Data for locating words and elements
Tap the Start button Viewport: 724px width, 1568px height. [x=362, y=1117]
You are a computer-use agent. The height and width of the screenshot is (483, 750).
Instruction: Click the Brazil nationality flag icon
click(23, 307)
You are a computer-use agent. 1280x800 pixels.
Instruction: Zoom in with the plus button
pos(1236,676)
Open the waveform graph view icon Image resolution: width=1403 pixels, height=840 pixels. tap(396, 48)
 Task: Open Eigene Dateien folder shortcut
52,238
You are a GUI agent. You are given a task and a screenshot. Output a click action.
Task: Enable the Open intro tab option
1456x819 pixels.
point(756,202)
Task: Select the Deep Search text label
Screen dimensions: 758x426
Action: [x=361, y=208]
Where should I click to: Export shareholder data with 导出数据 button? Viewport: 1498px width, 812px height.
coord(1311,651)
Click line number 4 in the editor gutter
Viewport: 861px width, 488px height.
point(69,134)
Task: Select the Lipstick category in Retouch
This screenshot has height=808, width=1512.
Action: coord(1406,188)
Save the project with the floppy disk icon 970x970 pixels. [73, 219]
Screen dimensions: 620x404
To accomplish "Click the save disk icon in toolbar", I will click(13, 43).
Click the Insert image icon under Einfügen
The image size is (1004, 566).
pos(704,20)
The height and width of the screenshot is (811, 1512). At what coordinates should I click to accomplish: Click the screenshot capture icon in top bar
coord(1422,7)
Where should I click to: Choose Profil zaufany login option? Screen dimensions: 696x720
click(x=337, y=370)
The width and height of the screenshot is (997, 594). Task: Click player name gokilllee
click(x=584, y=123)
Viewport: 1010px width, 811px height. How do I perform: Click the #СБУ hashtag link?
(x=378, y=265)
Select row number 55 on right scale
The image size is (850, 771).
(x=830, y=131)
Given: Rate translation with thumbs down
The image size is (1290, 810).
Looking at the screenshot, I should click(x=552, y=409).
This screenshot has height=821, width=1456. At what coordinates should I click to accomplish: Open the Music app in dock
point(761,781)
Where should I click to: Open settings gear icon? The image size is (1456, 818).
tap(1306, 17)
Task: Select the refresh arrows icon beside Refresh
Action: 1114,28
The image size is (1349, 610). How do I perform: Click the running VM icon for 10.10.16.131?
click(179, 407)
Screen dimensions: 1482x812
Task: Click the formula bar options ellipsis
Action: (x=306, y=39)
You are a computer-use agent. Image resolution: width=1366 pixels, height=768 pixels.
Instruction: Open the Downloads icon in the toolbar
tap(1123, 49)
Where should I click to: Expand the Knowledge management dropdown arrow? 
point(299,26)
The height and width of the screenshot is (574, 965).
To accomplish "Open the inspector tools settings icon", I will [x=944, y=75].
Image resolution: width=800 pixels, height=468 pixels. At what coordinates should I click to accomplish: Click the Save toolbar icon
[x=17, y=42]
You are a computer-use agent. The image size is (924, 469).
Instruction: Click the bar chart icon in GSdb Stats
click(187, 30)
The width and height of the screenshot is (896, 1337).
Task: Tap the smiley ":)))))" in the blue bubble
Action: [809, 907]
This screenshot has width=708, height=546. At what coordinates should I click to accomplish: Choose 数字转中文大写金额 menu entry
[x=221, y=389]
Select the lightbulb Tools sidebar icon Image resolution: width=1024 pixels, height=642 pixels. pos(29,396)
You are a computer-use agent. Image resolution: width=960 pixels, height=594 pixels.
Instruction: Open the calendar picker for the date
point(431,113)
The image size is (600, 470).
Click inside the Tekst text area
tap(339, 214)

(What the exercise asks) Please repeat the data from the line that has "Task: Select the Deep Search text label" through the line that has "point(69,134)", substituting "Advanced Search" for "Deep Search" and leaving everything else unchanged.

(Response below)
Task: Select the Advanced Search text label
Screen dimensions: 758x426
Action: [x=361, y=208]
Where should I click to: Export shareholder data with 导出数据 button? Viewport: 1498px width, 812px height.
coord(1311,651)
Click line number 4 in the editor gutter
Viewport: 861px width, 488px height.
point(69,134)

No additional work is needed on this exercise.